**What to produce**. Copy all of the rows below word for word, leaving out the pictures.

**Provided data**.
···
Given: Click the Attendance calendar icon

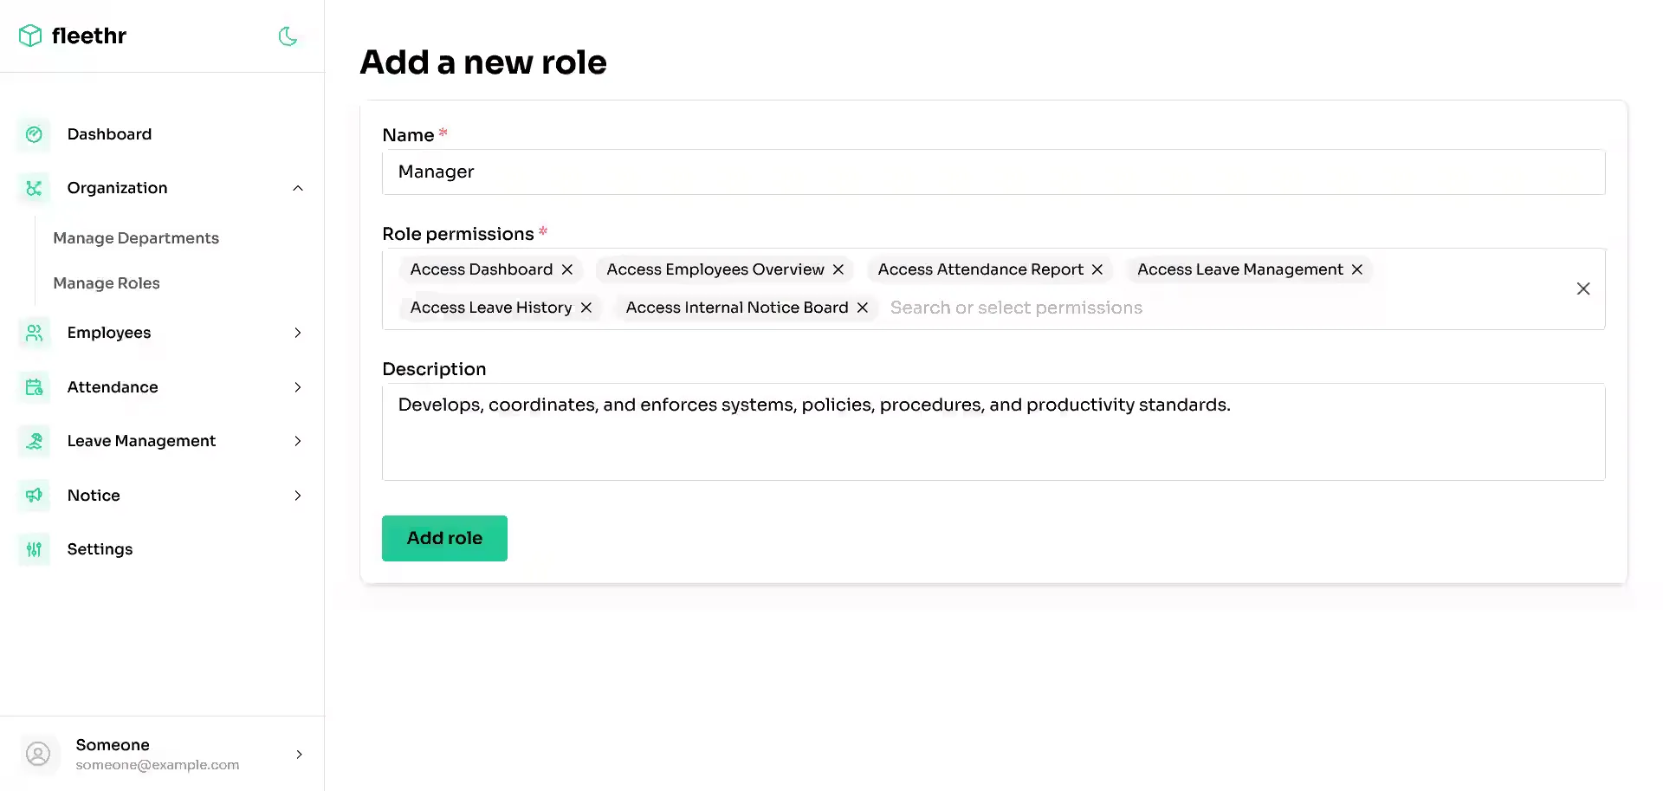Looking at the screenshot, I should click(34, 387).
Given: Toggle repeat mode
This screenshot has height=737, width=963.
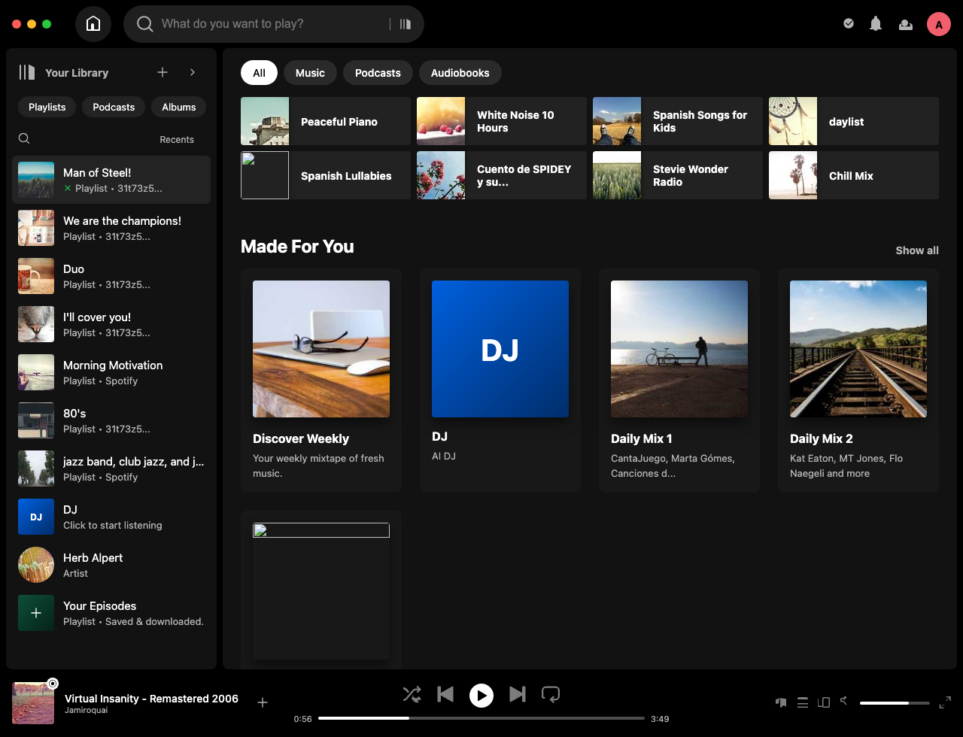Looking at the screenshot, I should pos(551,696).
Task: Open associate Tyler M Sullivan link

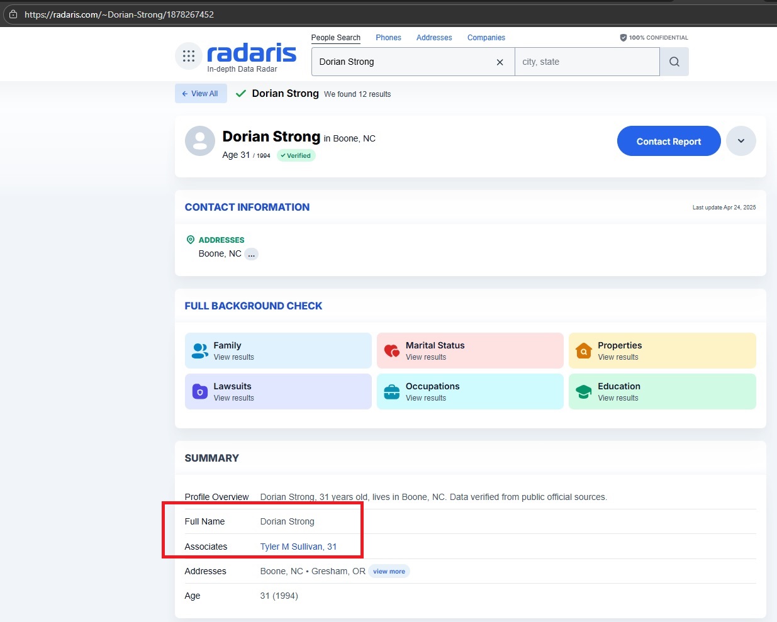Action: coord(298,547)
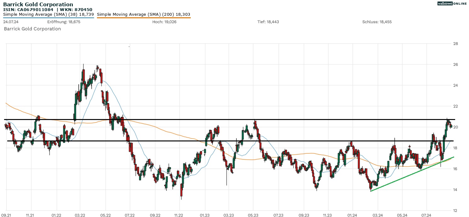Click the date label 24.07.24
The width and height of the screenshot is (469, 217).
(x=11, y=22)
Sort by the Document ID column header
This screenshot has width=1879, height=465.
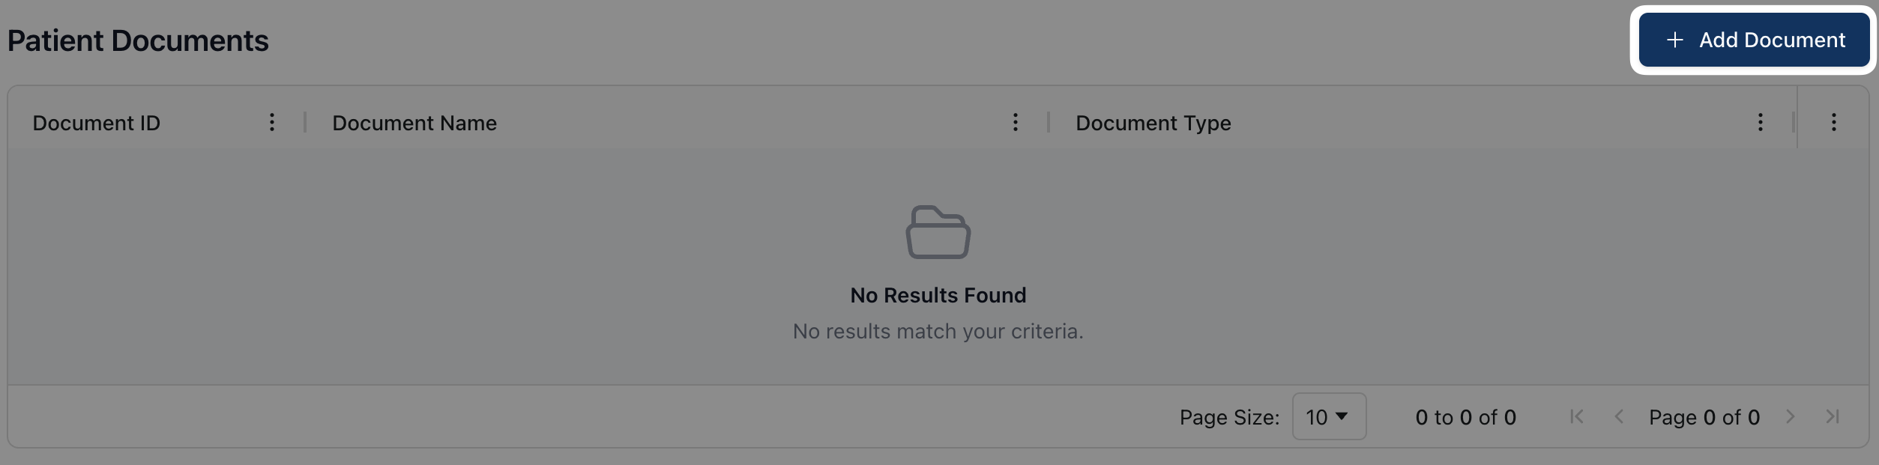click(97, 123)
···
**Output of the task**.
Given: Click the Attendance calendar icon

Looking at the screenshot, I should click(34, 387).
Given: Toggle repeat mode
This screenshot has height=737, width=963.
Looking at the screenshot, I should pos(551,696).
Task: Open associate Tyler M Sullivan link

Action: coord(298,547)
Click the date label 24.07.24
The width and height of the screenshot is (469, 217).
(x=11, y=22)
Sort by the Document ID column header
This screenshot has width=1879, height=465.
click(97, 123)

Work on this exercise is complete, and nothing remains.